**Exercise instructions:**
Exactly as written, output each record given below.

**Records supplied:**
________________________

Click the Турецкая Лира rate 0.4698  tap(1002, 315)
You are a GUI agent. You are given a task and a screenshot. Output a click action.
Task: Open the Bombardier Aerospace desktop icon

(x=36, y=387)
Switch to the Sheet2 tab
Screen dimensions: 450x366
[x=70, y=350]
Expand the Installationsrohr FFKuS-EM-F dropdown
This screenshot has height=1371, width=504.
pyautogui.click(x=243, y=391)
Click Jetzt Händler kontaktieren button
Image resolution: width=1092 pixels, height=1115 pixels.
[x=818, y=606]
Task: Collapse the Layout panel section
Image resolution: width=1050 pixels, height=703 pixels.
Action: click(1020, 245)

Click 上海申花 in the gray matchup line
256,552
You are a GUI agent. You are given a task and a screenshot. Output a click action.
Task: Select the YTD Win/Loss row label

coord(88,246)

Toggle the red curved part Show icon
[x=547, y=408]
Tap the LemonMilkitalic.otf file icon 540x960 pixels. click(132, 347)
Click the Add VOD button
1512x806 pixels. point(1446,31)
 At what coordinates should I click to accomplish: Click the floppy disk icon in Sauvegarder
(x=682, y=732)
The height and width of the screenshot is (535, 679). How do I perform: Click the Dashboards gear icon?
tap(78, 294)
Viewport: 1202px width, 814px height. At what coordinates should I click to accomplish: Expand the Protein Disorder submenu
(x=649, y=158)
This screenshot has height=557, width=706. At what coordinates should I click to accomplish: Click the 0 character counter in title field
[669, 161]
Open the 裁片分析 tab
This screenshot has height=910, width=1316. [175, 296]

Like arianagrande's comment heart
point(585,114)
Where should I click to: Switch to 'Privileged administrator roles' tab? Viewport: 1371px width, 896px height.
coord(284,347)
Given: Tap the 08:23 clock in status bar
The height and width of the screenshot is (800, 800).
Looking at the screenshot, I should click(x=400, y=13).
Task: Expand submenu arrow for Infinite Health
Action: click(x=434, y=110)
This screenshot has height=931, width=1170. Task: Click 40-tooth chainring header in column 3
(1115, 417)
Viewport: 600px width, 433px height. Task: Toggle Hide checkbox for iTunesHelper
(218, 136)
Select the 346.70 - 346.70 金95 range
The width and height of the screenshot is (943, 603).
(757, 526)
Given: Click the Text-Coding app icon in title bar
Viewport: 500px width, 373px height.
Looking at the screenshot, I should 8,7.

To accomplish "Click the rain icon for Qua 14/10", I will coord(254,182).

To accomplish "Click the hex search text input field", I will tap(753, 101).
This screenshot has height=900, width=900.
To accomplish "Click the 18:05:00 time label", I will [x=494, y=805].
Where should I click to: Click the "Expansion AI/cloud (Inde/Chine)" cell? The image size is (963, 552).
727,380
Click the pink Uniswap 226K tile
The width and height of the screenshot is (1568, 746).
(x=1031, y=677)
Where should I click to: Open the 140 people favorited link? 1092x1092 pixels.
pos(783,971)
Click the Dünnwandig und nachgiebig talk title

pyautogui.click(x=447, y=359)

________________________

**Completed task:**
Click the Турецкая Лира rate 0.4698  tap(1002, 315)
You are a GUI agent. You are given a task and a screenshot. Output a click action.
Task: Open the Bombardier Aerospace desktop icon

(x=36, y=387)
Switch to the Sheet2 tab
Screen dimensions: 450x366
[x=70, y=350]
Expand the Installationsrohr FFKuS-EM-F dropdown
This screenshot has height=1371, width=504.
pyautogui.click(x=243, y=391)
Click Jetzt Händler kontaktieren button
Image resolution: width=1092 pixels, height=1115 pixels.
[x=818, y=606]
Task: Collapse the Layout panel section
Image resolution: width=1050 pixels, height=703 pixels.
Action: click(1020, 245)

Click 上海申花 in the gray matchup line
256,552
You are a GUI agent. You are given a task and a screenshot. Output a click action.
Task: Select the YTD Win/Loss row label

coord(88,246)

Toggle the red curved part Show icon
[x=547, y=408]
Tap the LemonMilkitalic.otf file icon 540x960 pixels. click(132, 347)
Click the Add VOD button
1512x806 pixels. point(1446,31)
 At what coordinates should I click to accomplish: Click the floppy disk icon in Sauvegarder
(x=682, y=732)
The height and width of the screenshot is (535, 679). How do I perform: Click the Dashboards gear icon?
tap(78, 294)
Viewport: 1202px width, 814px height. At what coordinates should I click to accomplish: Expand the Protein Disorder submenu
(x=649, y=158)
This screenshot has height=557, width=706. At what coordinates should I click to accomplish: Click the 0 character counter in title field
[669, 161]
Open the 裁片分析 tab
This screenshot has height=910, width=1316. [175, 296]

Like arianagrande's comment heart
point(585,114)
Where should I click to: Switch to 'Privileged administrator roles' tab? Viewport: 1371px width, 896px height.
coord(284,347)
Given: Tap the 08:23 clock in status bar
The height and width of the screenshot is (800, 800).
Looking at the screenshot, I should click(x=400, y=13).
Task: Expand submenu arrow for Infinite Health
Action: click(x=434, y=110)
This screenshot has height=931, width=1170. Task: Click 40-tooth chainring header in column 3
(1115, 417)
Viewport: 600px width, 433px height. Task: Toggle Hide checkbox for iTunesHelper
(218, 136)
Select the 346.70 - 346.70 金95 range
The width and height of the screenshot is (943, 603).
(757, 526)
Given: Click the Text-Coding app icon in title bar
Viewport: 500px width, 373px height.
Looking at the screenshot, I should 8,7.

To accomplish "Click the rain icon for Qua 14/10", I will coord(254,182).

To accomplish "Click the hex search text input field", I will tap(753, 101).
This screenshot has height=900, width=900.
To accomplish "Click the 18:05:00 time label", I will [x=494, y=805].
Where should I click to: Click the "Expansion AI/cloud (Inde/Chine)" cell? The image size is (963, 552).
727,380
Click the pink Uniswap 226K tile
The width and height of the screenshot is (1568, 746).
(x=1031, y=677)
Where should I click to: Open the 140 people favorited link? 1092x1092 pixels.
pos(783,971)
Click the Dünnwandig und nachgiebig talk title

pyautogui.click(x=447, y=359)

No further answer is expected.